Haunted Forests - Murray S
https://john-millikin.com/sre-school/no-haunted-forests
To be honest I'm mostly including this because I think the world of software could do with tending towards the gothic more than it does, so any article with a spooky metaphor does it for me. That it's also an article about another of my favourite topics in software (to re-write or not, and if so, how?) doesn't hurt either.
How to Deal with Difficult People on Software Projects - Elena T
https://people.neilon.software/
It's nice to put different personality types into perspective, which is why I think this should be renamed to "How to deal with people". I unfortunately identify a bit with some of them, but each section offers advice on how to correct some behaviour patterns. I found this helpful and educational at the same time! Which difficult personality are you?

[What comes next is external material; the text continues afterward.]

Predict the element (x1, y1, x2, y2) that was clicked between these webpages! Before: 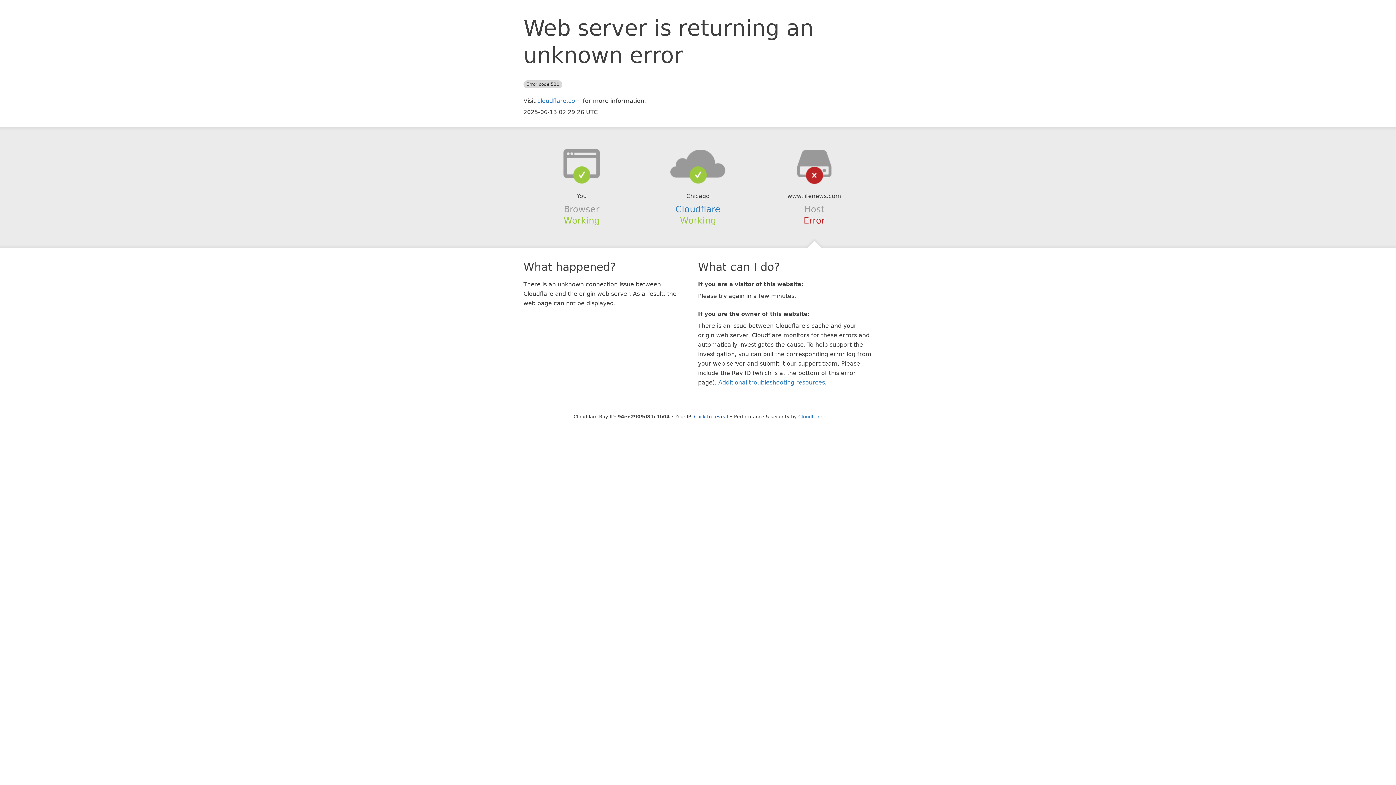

Ruby support for AWS Lambda - Andrew W
https://aws.amazon.com/blogs/compute/announcing-ruby-support-for-aws-lambda/
As part of a wider announcement about increased language support in AWS Lambda the much requested support for Ruby has finally arrived.
Firecracker, a new micro-VM from AWS - Andrew W
https://aws.amazon.com/about-aws/whats-new/2018/11/firecracker-lightweight-virtualization-for-serverless-computing/
AWS has open sourced the underlying micro-VM technology in Lambda & Fargate - given the buzz that's been created over the past few days expect to see it widely adopted.
A tribute to YouTube annotations - Andrew W
https://waxy.org/2018/11/a-tribute-to-youtube-annotations/
Pretty much everyone hated annotations on YouTube which were routinely abused for ads, etc. but some people put them to good use. They removed the ability to create new ones some time ago but in what could amount to an act of cultural vandalism they're deleting them all on Jan 15. Here Andy Baio takes you through some of the more creative uses for annotations - just make sure you read the article before they're deleted.
5 Lessons Learned From Writing Over 300,000 Lines of Infrastructure Code - Elena T
https://blog.gruntwork.io/5-lessons-learned-from-writing-over-300-000-lines-of-infrastructure-code-36ba7fadeac1
How to do infrastructure that works for developers. Surprisingly, this isn't the standard.
Track of the Week - Vicky P
I started running again a couple of months ago and my friend shared one of her playlists with me on which was this song. When the running gets tough and this song comes on it changes momentum, makes me want to dance and puts a smile on my face. Feel good Friday 😀!